• Records to process:
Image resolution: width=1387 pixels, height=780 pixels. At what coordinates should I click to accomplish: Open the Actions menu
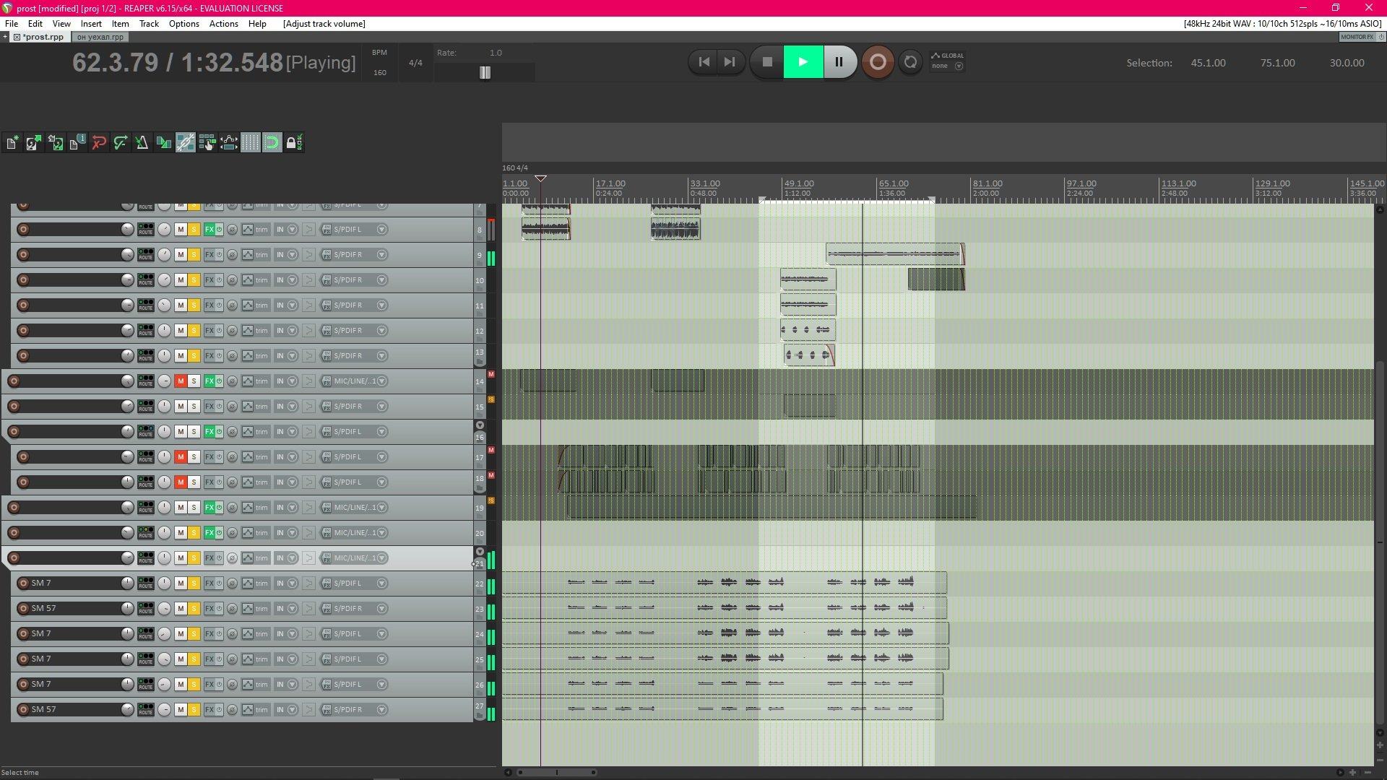coord(223,24)
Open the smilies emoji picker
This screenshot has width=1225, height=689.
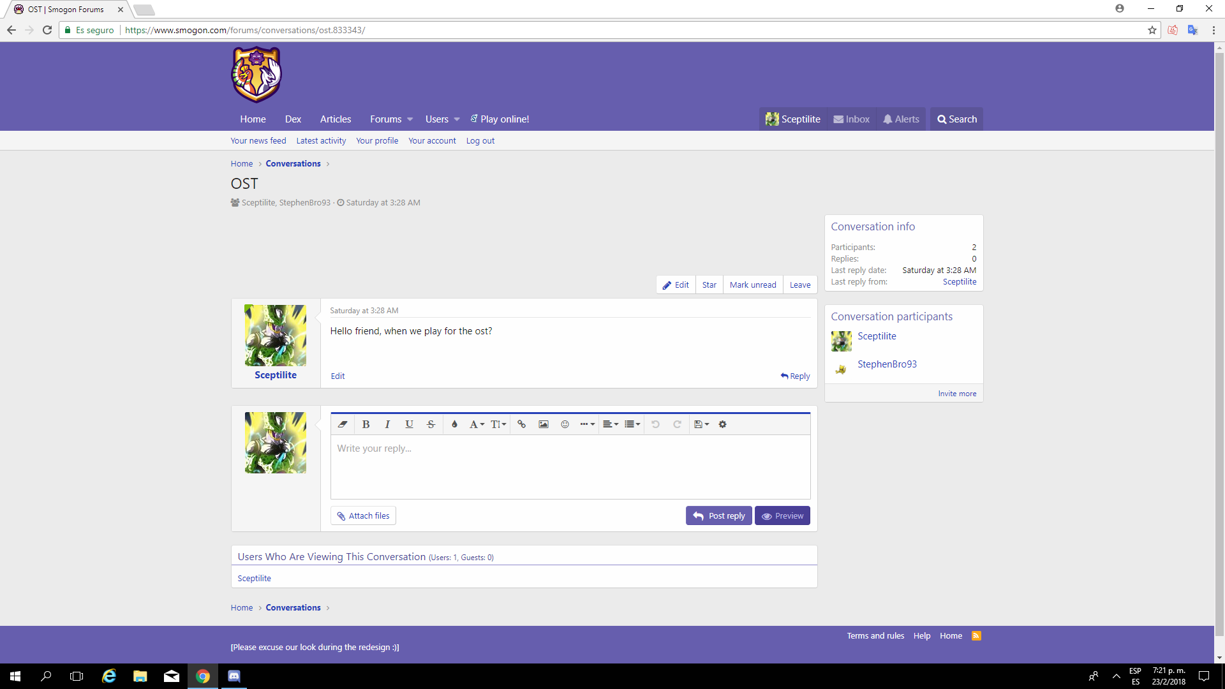565,424
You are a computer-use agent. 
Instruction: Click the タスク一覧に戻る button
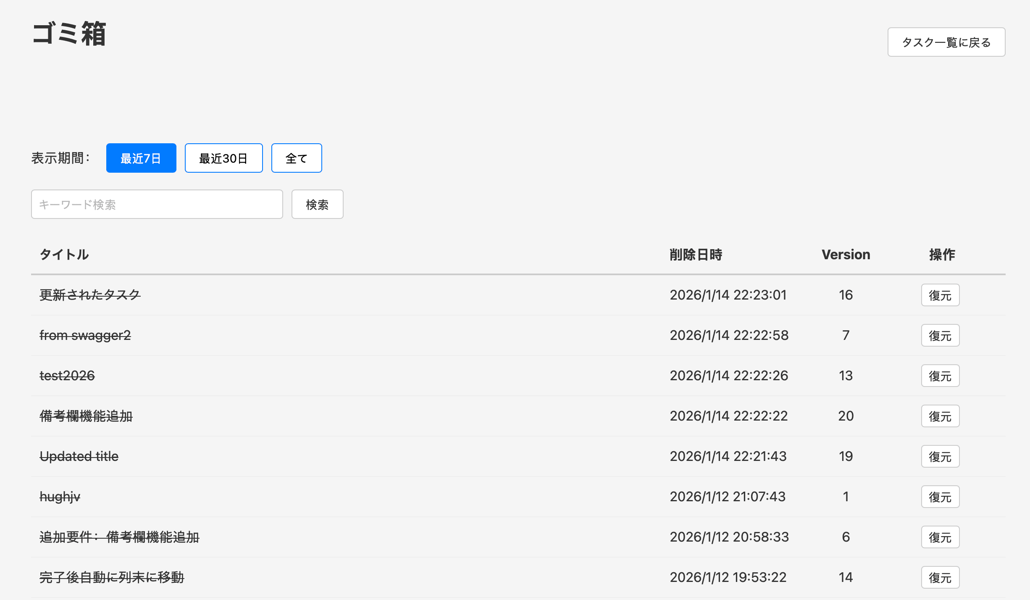click(x=946, y=42)
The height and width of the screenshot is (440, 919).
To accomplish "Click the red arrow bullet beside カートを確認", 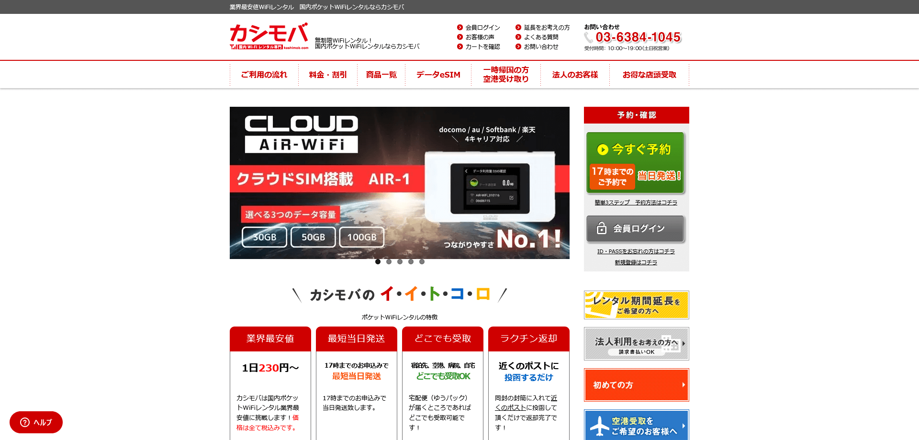I will (x=460, y=46).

• What is being asked: What you give back must be exactly the lines from the opening line of the entries through the line holding "The height and", with no pictures.

• Task solution:
Image resolution: width=1387 pixels, height=780 pixels. At what coordinates should I click to accomplish: Open the Actions menu
coord(223,24)
Open the smilies emoji picker
This screenshot has width=1225, height=689.
565,424
You are a computer-use agent. 
Instruction: Click the タスク一覧に戻る button
click(x=946, y=42)
The height and width of the screenshot is (440, 919).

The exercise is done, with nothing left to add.